### [TASK INSTRUCTIONS]
Everything from the line that contains "Viewport: 590px width, 472px" through the final line of the records below should be quoted exactly, except the pictures.

***** MATERIAL FOR THIS EXERCISE *****

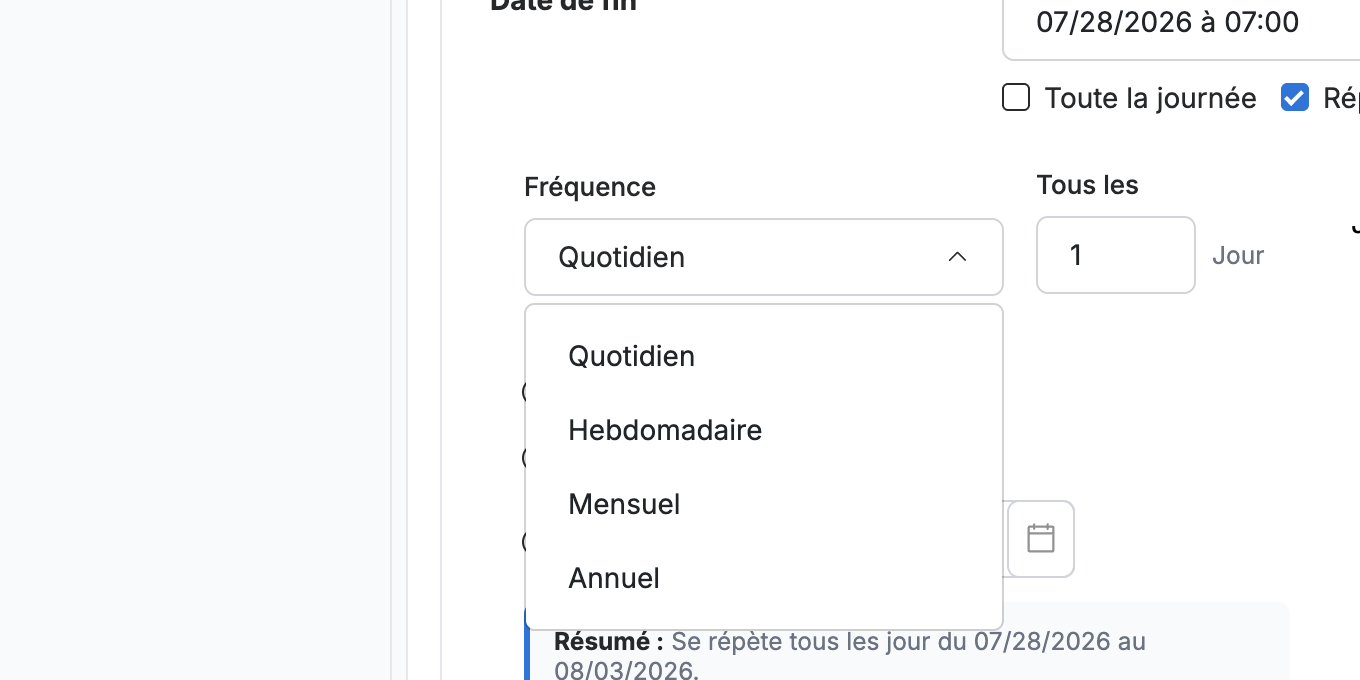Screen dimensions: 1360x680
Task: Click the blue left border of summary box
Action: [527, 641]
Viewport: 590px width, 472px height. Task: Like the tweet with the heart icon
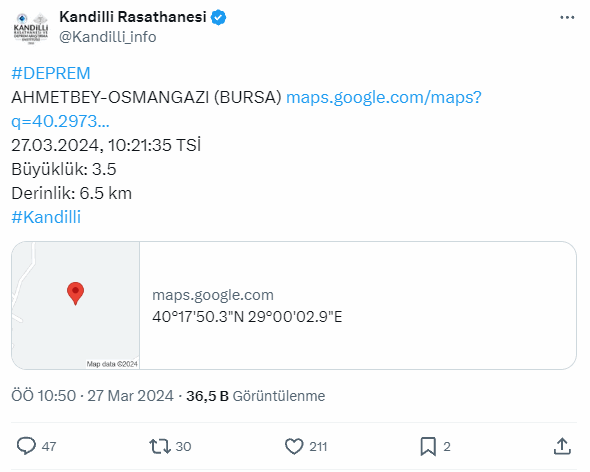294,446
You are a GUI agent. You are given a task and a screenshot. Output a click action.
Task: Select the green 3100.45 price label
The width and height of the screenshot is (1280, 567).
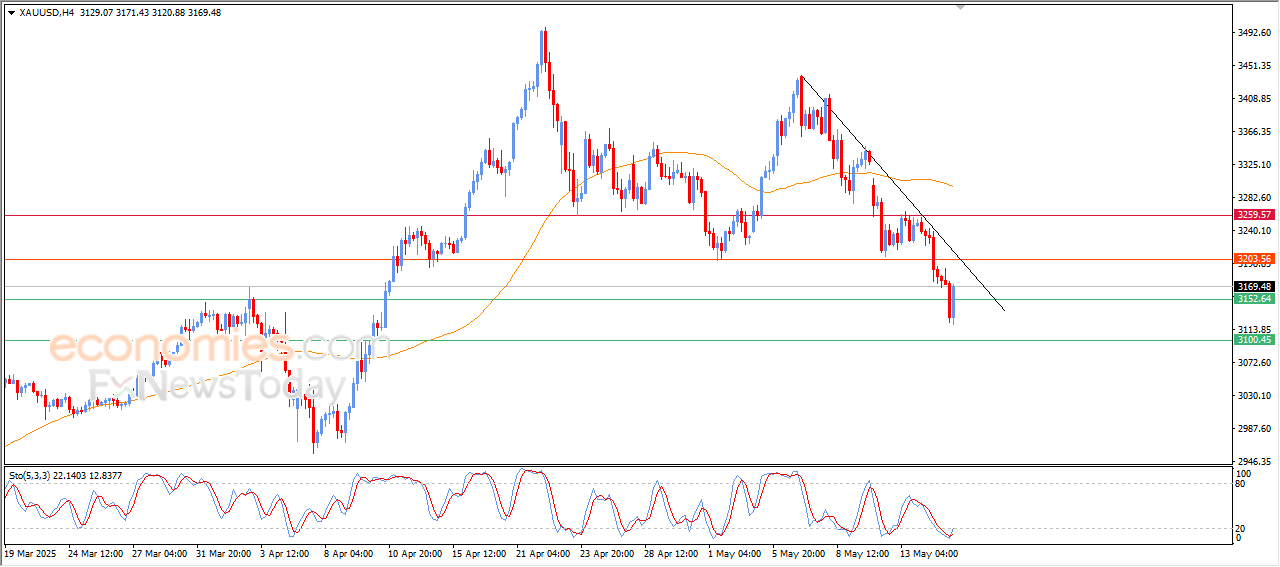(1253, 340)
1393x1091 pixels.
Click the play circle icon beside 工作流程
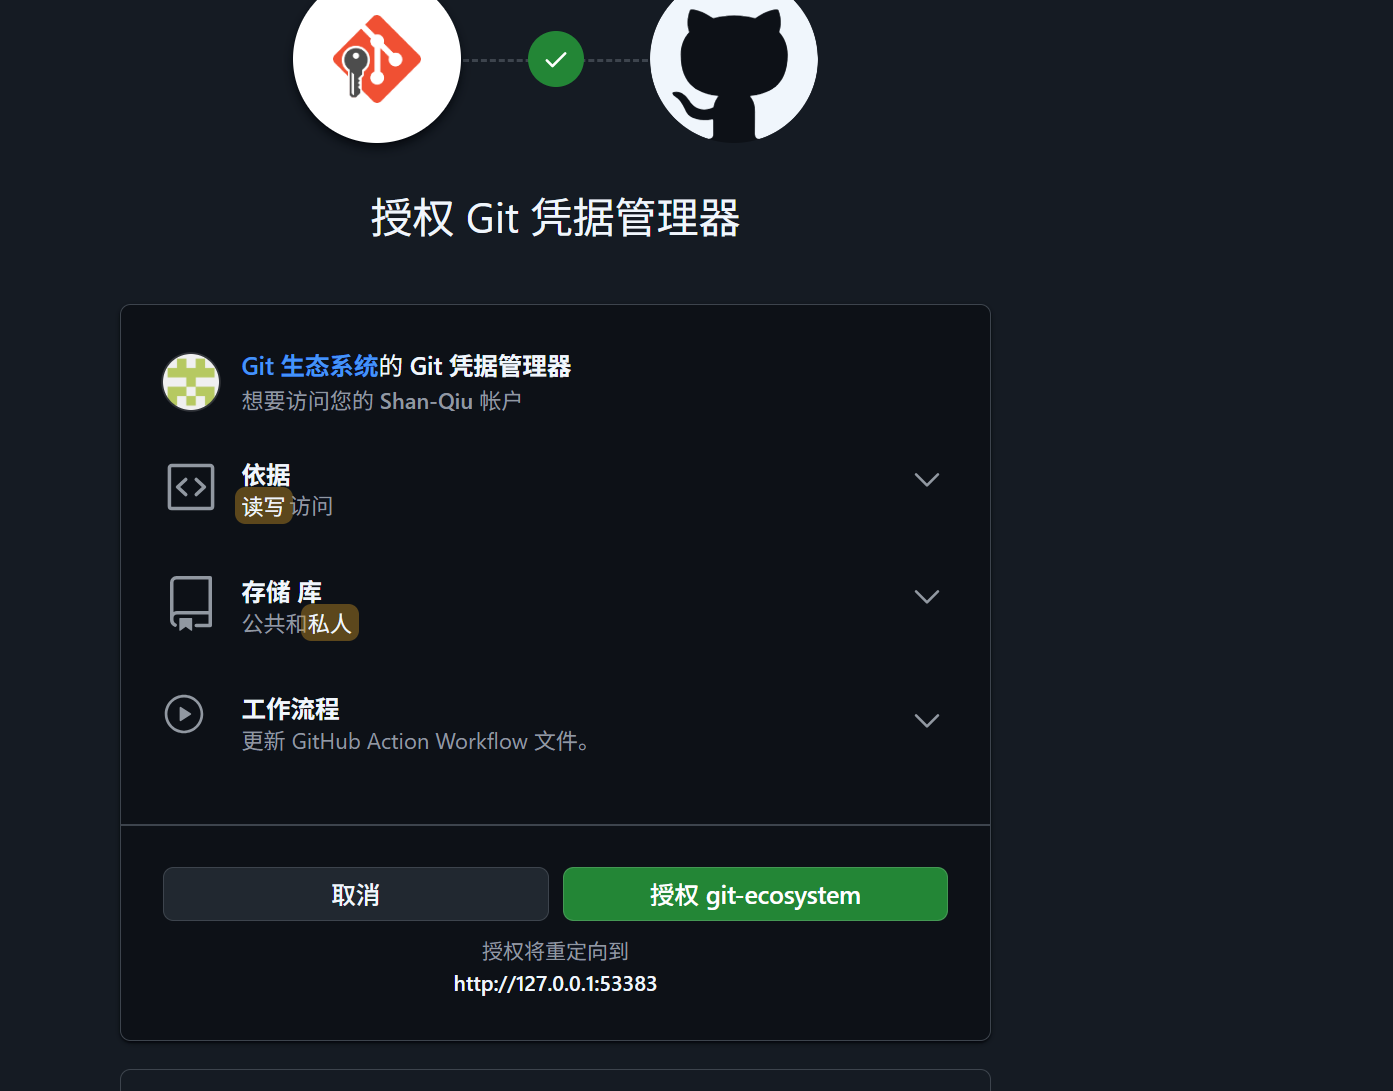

*****

### [TASK RESPONSE]
Viewport: 590px width, 472px height. Task: Like the tweet with the heart icon
294,446
You are a GUI agent. You are given a task and a screenshot. Output a click action.
Task: Select the green 3100.45 price label
The width and height of the screenshot is (1280, 567).
(1253, 340)
1393x1091 pixels.
Click the play circle icon beside 工作流程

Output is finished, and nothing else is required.